Evangelio
En aquel tiempo, Jesús dijo a sus discípulos: «En verdad, en verdad os digo: si el grano de trigo no cae en tierra y muere, queda él solo; pero si muere, da mucho fruto. El que ama su vida, la pierde; y el que odia su vida en este mundo, la guardará para una vida eterna. Si alguno me sirve, que me siga, y donde yo esté, allí estará también mi servidor. Si alguno me sirve, el Padre le honrará».
(Jn 12,24-26)
Reflexión
Hoy usas la imagen del grano de trigo. El grano del que me hablas en el pasaje es aquél que muere para dar fruto. Sin embargo, puede existir otro tipo de trigo, ése que sólo recibe cuidados y atenciones pero nunca da nada, nunca produce, nunca se realiza. Es como esos granos, o esas espigas que adornan un florero. Reciben agua, sombra, sol, cuidado, compañía, pero nunca morirán a sí mismas para poder dar origen a otras espigas.
Donarse desinteresadamente puede sonar extraño en el mundo de hoy. Sin embargo, es la invitación que me haces en este Evangelio.
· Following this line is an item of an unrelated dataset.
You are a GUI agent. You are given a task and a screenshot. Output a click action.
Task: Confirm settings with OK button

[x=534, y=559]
En la vida cotidiana experimento el deseo de recibir siempre y casi nunca el de dar. Quiero que los demás me den su afecto, me presten atención, me regalen cosas, me brinden su tiempo, me concedan alguna ayuda o favor; pero a la hora en que yo puedo hacerlo, generalmente huyo. Incluso en mi relación contigo quiero que me des lo que pido, que me llenes de tu fuerza, de tu gracia, que ayudes y protejas a los que amo y me saques de uno que otro apuro, pero no me dono a Ti, o son muy pocos los actos de entrega, de sacrificio, de donación entera a Ti.
Permíteme, Señor, ser grano de trigo que muera a mí mismo en el servicio a los demás, en el dar de mi tiempo, de mis cosas, de mis cualidades. Que me sepa entregar a los demás sin esperar nada a cambio, hacerlo desinteresadamente. Así como Tú me has enseñado al morir en la cruz, para dar fruto de salvación para el mundo entero.
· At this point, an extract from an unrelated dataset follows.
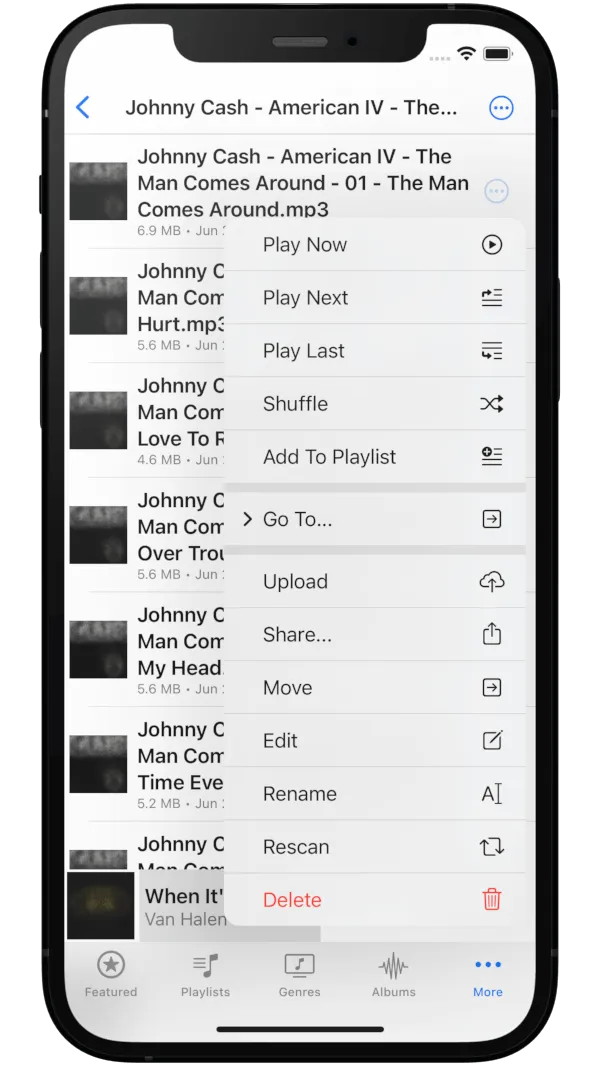
Task: Go back using the blue arrow
Action: pos(82,107)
«Esta es la ley del evangelio: si el grano de trigo no muere, no da fruto, porque esta es la ley que Jesús mismo nos indicó con su persona. Pero con la certeza de que después llega la resurrección. Uno de los teólogos de los primeros siglos decía que “la sangre de los mártires era la semilla de los cristianos”. Porque morir así como mártires, como testigos de Jesús, es precisamente como la semilla que muere y da el fruto y llena la tierra de nuevos cristianos. Y cuando el pastor vive así, no está amargado: quizás se siente desolado, pero tiene esa certeza de que el Señor está a su lado.»
(Cf Homilía de S.S. Francisco, 18 de octubre de 2016, en santa Marta)
San Lorenzo
Nació en Jaca y se marchó a Roma guiado por su inquietud espiritual. El Papa Sixto II lo nombró diácono y se encargó de los pobres de la ciudad. El Emperador Valeriano publicó un edicto de persecución a los cristianos y arrestaron al Papa y a los diáconos. San Lorenzo morirá un poco después cuando el emperador le ordena hacer una colecta con todos los bienes que poseían los cristianos en Roma. Entonces, se presentó ante el emperador rodeado de pobres, paralíticos, cojos, mendigos, enfermos y ciegos y le dijo: «Estos son los tesoros de la Iglesia». Lo condenaron a muerte, mientras que el emperador, irritado por su alegría en compartir los sufrimientos de Cristo, mandó que lo quemaran en unas parrillas ardiendo.